The Dallas-based company is violating an agreement with Al Jazeera’s U.S. unit by refusing to broadcast the channel, which began airing in the U.S. yesterday, according to a filing inDelaware Chancery Court. The network, controlled by the Qatari royal family, paid $500 million for Al Gore’s money-losing Current TV in January and rebranded it.
AT&T’s U-verse pay-TV service said Aug. 19 it wouldn’t carry Al Jazeera America because of a contract dispute. U-verse began in 2006 and has 5 million video customers in states such as Texas and California.
AT&T officials’ decision amounts to a “wrongful termination of an affiliation agreement,” Al Jazeera said in the filing, which accompanied a sealed complaint.

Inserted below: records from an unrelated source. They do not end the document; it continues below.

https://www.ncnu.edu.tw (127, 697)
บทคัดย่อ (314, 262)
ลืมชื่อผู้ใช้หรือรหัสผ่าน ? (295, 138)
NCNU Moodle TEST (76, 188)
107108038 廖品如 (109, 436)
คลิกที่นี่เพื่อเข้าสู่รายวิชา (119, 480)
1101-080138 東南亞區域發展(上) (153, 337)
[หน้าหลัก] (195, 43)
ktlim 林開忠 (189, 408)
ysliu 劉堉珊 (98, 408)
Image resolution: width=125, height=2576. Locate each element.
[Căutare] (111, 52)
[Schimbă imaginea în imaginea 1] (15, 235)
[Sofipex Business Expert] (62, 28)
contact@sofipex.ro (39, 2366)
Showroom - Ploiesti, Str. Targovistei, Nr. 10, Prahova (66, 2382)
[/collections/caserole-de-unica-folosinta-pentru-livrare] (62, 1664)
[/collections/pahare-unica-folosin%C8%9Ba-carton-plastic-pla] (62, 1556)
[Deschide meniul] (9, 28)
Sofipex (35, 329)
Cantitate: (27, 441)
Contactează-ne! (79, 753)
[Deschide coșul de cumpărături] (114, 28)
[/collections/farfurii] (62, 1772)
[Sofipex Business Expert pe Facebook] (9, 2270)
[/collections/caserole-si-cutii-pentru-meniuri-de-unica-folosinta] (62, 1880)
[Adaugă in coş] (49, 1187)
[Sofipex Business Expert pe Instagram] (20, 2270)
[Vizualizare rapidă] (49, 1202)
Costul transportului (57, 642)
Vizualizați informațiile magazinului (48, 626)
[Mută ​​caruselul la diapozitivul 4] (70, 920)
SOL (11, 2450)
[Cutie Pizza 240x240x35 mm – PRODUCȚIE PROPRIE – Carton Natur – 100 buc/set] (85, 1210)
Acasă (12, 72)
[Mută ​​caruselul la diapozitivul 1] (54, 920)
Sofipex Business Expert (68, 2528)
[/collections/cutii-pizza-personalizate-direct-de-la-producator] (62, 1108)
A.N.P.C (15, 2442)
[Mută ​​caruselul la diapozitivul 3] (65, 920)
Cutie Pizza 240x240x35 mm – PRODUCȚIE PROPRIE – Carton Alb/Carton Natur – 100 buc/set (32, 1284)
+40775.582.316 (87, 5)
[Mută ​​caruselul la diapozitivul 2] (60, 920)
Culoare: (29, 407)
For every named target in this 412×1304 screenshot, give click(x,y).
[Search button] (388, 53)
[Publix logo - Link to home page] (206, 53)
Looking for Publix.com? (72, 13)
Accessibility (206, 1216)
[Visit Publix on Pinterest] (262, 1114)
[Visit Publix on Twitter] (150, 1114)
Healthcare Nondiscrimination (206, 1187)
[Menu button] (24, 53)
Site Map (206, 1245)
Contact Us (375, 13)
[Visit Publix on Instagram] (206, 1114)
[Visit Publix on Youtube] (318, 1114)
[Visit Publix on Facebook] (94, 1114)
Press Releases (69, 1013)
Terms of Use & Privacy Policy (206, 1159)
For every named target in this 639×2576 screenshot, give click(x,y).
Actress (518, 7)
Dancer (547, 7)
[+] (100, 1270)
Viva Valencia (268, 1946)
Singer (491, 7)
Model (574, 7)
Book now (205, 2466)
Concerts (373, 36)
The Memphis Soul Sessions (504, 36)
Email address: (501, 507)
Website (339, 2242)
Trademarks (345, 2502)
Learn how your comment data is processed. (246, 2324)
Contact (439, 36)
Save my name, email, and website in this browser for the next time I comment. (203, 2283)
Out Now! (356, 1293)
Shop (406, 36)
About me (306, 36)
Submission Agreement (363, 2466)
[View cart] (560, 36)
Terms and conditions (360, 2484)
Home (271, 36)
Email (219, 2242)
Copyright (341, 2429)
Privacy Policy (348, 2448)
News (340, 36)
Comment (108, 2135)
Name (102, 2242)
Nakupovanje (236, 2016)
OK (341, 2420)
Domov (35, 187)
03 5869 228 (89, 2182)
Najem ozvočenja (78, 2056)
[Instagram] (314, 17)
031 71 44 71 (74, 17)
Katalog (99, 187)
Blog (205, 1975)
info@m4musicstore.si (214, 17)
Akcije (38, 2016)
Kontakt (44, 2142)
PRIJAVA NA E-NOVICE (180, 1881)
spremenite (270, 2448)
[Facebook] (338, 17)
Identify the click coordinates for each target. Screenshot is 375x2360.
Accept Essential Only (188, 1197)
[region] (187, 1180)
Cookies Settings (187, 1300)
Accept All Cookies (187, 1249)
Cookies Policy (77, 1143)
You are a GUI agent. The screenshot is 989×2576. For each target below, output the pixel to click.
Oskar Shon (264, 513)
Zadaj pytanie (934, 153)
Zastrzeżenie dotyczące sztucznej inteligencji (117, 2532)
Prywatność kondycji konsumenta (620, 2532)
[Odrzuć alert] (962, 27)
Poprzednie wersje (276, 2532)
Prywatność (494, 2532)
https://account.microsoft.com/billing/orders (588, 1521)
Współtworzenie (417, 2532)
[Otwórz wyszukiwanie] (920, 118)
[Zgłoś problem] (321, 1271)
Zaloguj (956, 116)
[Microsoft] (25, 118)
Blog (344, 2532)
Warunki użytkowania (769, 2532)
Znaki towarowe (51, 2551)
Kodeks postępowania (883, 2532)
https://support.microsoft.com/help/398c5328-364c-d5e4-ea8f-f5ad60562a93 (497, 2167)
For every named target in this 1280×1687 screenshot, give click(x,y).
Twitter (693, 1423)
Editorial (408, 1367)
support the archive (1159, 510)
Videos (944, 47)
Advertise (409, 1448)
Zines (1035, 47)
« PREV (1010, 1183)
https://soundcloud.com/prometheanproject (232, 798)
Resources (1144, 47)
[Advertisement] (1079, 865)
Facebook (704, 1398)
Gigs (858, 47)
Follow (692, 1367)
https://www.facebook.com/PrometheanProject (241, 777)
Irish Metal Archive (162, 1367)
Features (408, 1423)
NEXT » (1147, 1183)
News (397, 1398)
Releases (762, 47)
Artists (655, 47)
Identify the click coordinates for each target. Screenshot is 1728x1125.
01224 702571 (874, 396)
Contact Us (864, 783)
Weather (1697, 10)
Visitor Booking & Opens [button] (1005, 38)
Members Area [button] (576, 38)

Details on the case came from a cover sheet that contained a brief description of the network’s claims.
Under the court’s rules, a public version of the complaint must be filed within five days unless a judge grants an extension to the sealing of the case.
‘Certain Breaches’
“As a result of our inability to come to terms on a new agreement and due to certain breaches of the existing agreement we have decided not to carry Current TV on U-verse,” Brad Burns, an AT&T spokesman, said yesterday in an e-mailed statement.
Al Jazeera officials contend the AT&T left them “no choice” other than to file a breach-of-contract suit over the decision to drop the channel, according to an e-mailed statement,
“AT&T’s decision to unilaterally delete Al Jazeera America presented us with circumstances that were untenable -- an affiliate that has willfully and knowingly breached its contractual obligations,” Stan Collender, a partner in Qorvis Communications in Washington, said on behalf of the broadcaster. The aim of the suit is to “compel AT&T to do the right thing,” he added.